• Data supplied:
* * *

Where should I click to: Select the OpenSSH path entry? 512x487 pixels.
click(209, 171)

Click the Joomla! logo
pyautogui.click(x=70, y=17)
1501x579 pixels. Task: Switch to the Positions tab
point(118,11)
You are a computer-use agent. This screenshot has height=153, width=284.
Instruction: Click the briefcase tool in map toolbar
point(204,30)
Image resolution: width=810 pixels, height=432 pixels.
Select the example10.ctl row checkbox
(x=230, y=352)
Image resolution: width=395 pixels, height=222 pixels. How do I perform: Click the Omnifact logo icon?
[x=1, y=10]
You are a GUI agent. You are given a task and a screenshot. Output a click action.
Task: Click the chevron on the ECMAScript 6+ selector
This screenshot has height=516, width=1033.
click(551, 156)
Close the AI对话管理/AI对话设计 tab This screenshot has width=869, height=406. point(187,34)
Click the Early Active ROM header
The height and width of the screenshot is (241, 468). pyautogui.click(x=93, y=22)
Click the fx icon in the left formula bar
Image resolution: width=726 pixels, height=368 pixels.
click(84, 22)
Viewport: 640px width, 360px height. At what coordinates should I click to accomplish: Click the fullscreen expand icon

* * *

• Action item: Print every record above exactly as it stands.

• Answer section:
Where should I click to: Select the OpenSSH path entry? 512x487 pixels.
click(209, 171)

Click the Joomla! logo
pyautogui.click(x=70, y=17)
1501x579 pixels. Task: Switch to the Positions tab
point(118,11)
You are a computer-use agent. This screenshot has height=153, width=284.
Instruction: Click the briefcase tool in map toolbar
point(204,30)
Image resolution: width=810 pixels, height=432 pixels.
Select the example10.ctl row checkbox
(x=230, y=352)
Image resolution: width=395 pixels, height=222 pixels. How do I perform: Click the Omnifact logo icon?
[x=1, y=10]
You are a GUI agent. You are given a task and a screenshot. Output a click action.
Task: Click the chevron on the ECMAScript 6+ selector
This screenshot has height=516, width=1033.
click(551, 156)
Close the AI对话管理/AI对话设计 tab This screenshot has width=869, height=406. point(187,34)
Click the Early Active ROM header
The height and width of the screenshot is (241, 468). pyautogui.click(x=93, y=22)
Click the fx icon in the left formula bar
Image resolution: width=726 pixels, height=368 pixels.
click(84, 22)
Viewport: 640px width, 360px height. At what coordinates should I click to accomplish: Click the fullscreen expand icon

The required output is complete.